EXERCISE TASK =>
Copy every line of text in the items below word for word, leaving out the pictures.

INPUT ROWS =>
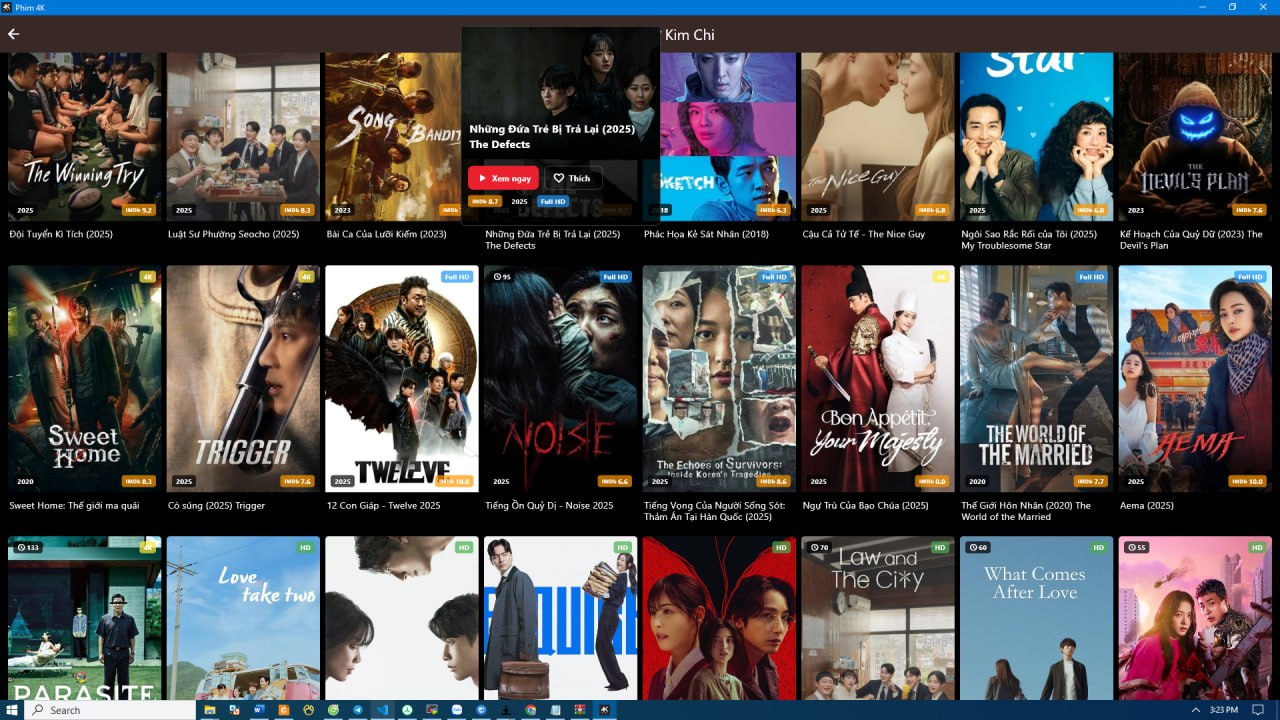This screenshot has height=720, width=1280.
Task: Click the Windows Start button
Action: point(11,710)
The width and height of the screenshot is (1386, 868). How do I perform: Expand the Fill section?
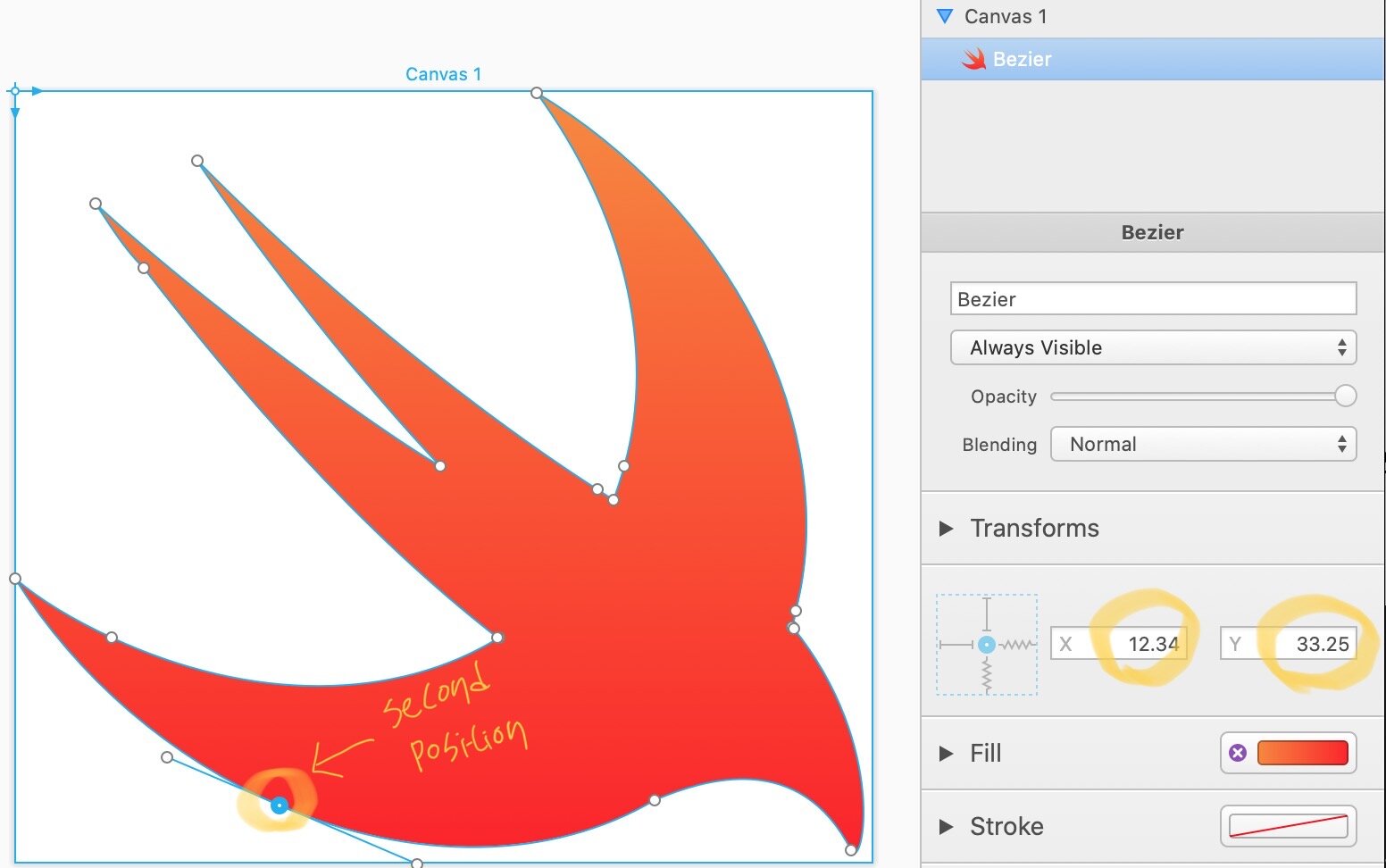pos(946,754)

SOLVED EXERCISE =>
This screenshot has height=720, width=1280.
Task: Click the Windows Start button
Action: point(11,710)
The width and height of the screenshot is (1386, 868). How do I perform: Expand the Fill section?
pos(946,754)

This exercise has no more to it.